"We should forget about small efficienceis, say about 97% of the time: premature optimization is the root of all evil" - Donald Knuth
H/T: @lpolovets

Donald Knuth was specifically talking about algorithms in computer software, but the lesson applies broadly to product development, startups, and self-improvement.

Perfection is the Enemy of Progress

Wikipedias worth of man-hours have been spent building features that the customer never requested and rarely use. Companies have spent millions on inventory to achieve economies of scale on products that crater in the market. They should have shipped first and asked questions later.

Stop futzing around and ship it! Premature optimization is often procrastination in disguise. If you’re “making it better” before someone has used it, you’re letting fear of judgement keep you from learning.
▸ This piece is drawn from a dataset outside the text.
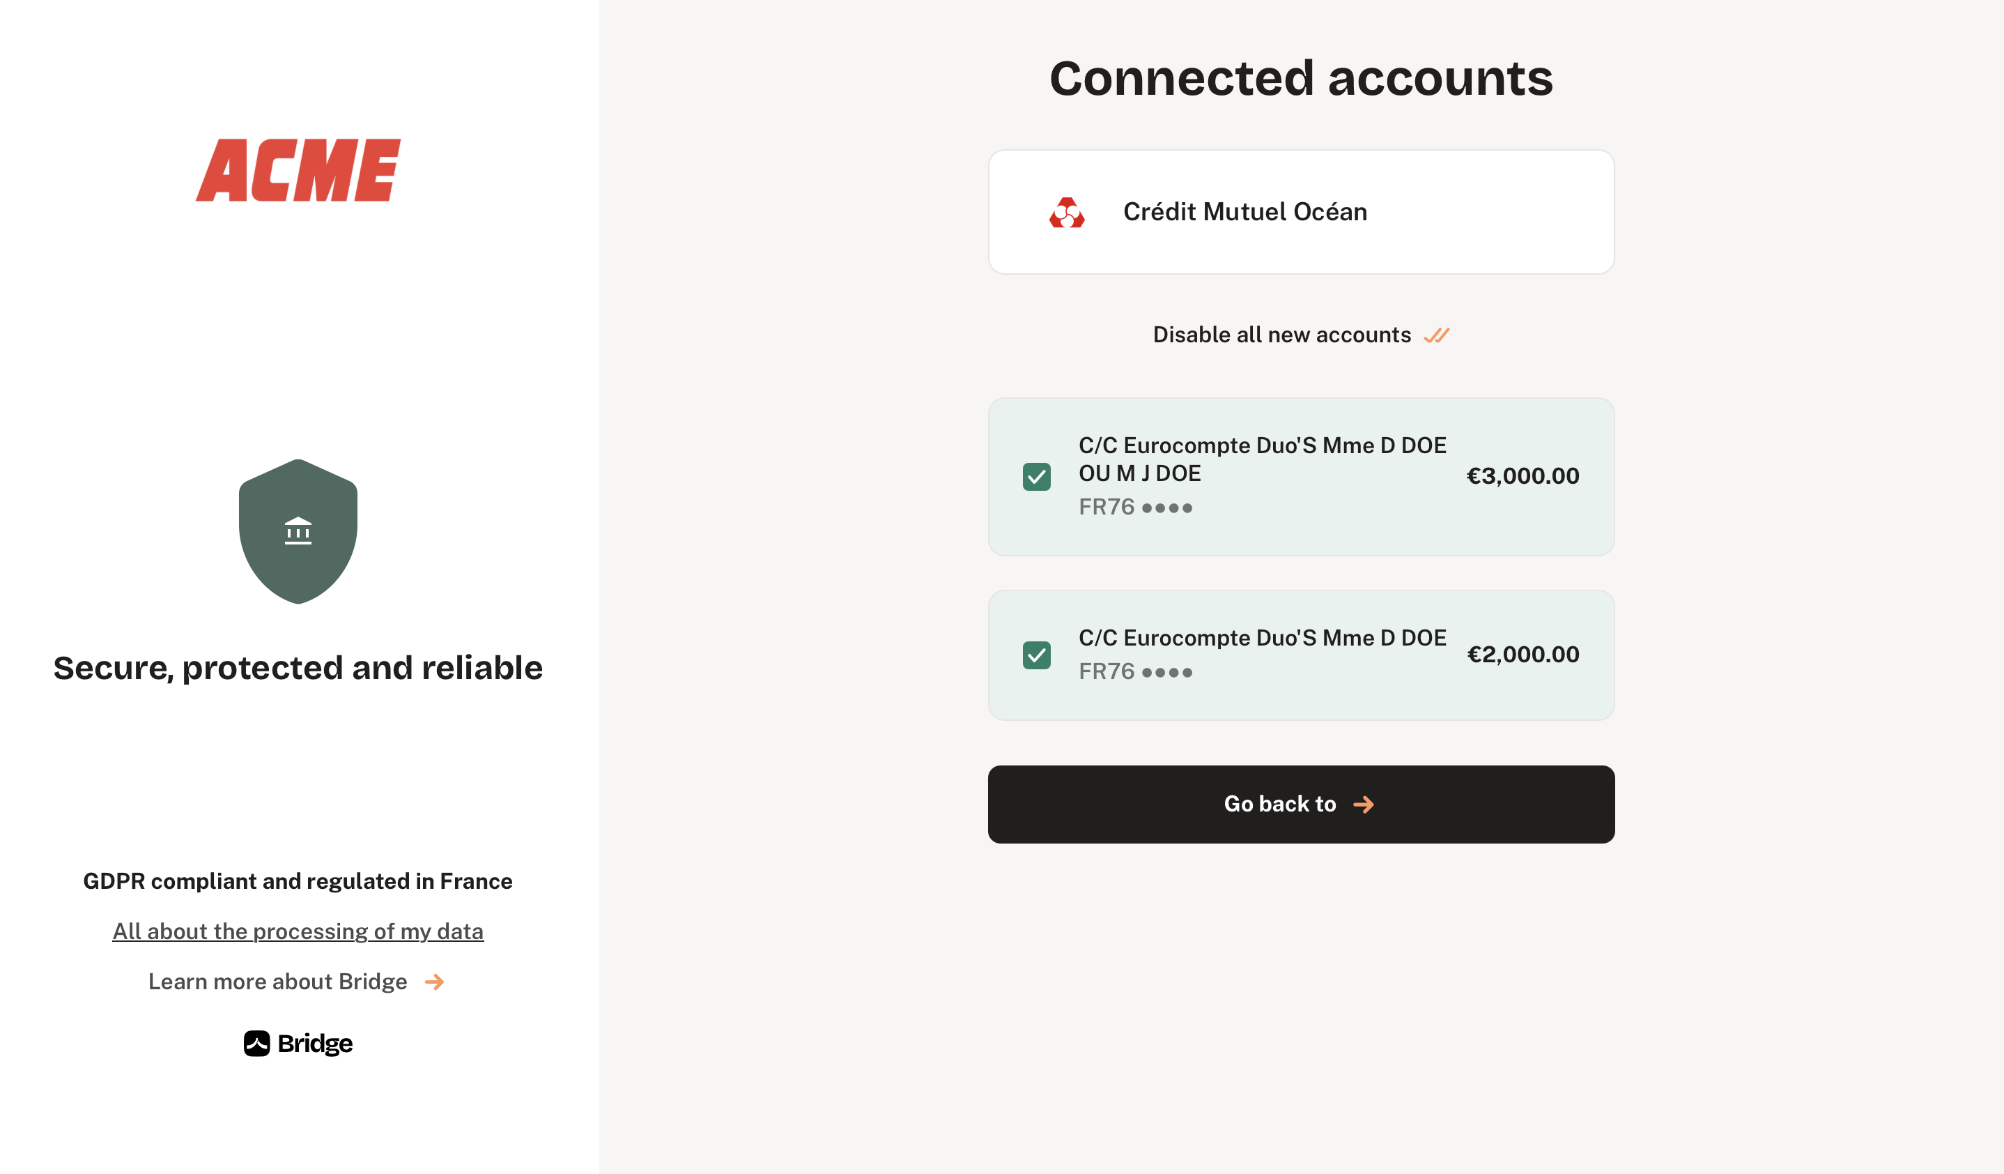Click the arrow icon in Go back button
This screenshot has width=2004, height=1174.
(x=1364, y=805)

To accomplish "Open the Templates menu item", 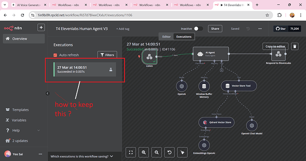I will pyautogui.click(x=20, y=110).
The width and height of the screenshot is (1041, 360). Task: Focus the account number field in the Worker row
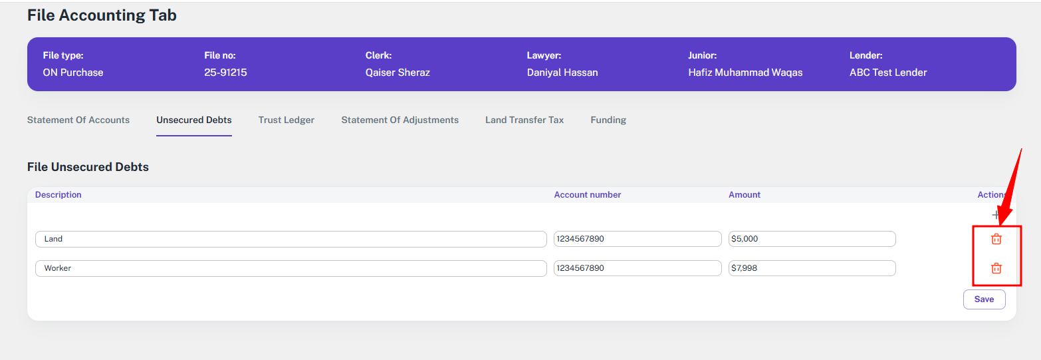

Don’t worry about scaling, don’t worry about “nice to have”, just start! Start going to the gym, spearhead a new process at work, ask someone to buy your barely functional prototype. Even if you fail, you’ll be at the same place as if you were still planning; the only difference is, you’ll have a data point from the real world. Now you can adjust, incrementally better, then ship it again.

Questions of the Day

What aspect of your life should you be shipping instead of optimizing? Is there a feature in your product or startup that’s a good idea but you haven’t had a customer ask for it yet? Tell me about the time you sunk days of oyur life into solving a problem that didn’t exist.